**Objective:** Find every line in the entries below that contains the word "screenshot" and copy each one.

**Entries shown:**
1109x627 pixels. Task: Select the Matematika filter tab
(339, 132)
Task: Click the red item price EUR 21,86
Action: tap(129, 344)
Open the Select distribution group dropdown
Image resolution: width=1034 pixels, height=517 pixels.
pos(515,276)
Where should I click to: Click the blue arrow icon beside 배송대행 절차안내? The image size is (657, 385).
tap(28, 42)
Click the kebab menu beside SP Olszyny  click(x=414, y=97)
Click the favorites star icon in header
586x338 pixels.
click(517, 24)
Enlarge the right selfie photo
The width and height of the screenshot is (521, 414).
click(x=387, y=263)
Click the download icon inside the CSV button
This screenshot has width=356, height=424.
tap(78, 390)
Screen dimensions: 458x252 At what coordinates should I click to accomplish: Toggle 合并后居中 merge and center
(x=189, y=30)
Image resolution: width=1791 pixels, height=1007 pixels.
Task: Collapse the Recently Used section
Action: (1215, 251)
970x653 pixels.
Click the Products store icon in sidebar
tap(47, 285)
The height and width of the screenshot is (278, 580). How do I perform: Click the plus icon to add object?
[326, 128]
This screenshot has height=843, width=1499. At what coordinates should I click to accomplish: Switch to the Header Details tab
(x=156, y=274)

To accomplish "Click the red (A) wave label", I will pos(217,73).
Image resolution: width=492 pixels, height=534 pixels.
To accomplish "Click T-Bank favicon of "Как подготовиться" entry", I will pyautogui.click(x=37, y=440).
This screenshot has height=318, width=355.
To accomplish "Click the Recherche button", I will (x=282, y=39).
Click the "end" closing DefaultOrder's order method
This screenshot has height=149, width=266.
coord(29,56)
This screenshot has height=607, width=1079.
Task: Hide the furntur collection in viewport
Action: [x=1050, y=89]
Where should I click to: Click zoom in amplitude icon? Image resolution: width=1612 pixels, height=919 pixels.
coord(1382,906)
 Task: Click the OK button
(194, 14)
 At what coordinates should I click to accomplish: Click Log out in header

**Expected output:**
The width and height of the screenshot is (521, 414).
This screenshot has width=356, height=424.
The height and width of the screenshot is (278, 580). How do I perform: Click the plus icon to add object?
This screenshot has height=843, width=1499. At what coordinates should I click to accomplish: Switch to the Header Details tab
This screenshot has height=318, width=355.
This screenshot has height=149, width=266.
This screenshot has height=607, width=1079.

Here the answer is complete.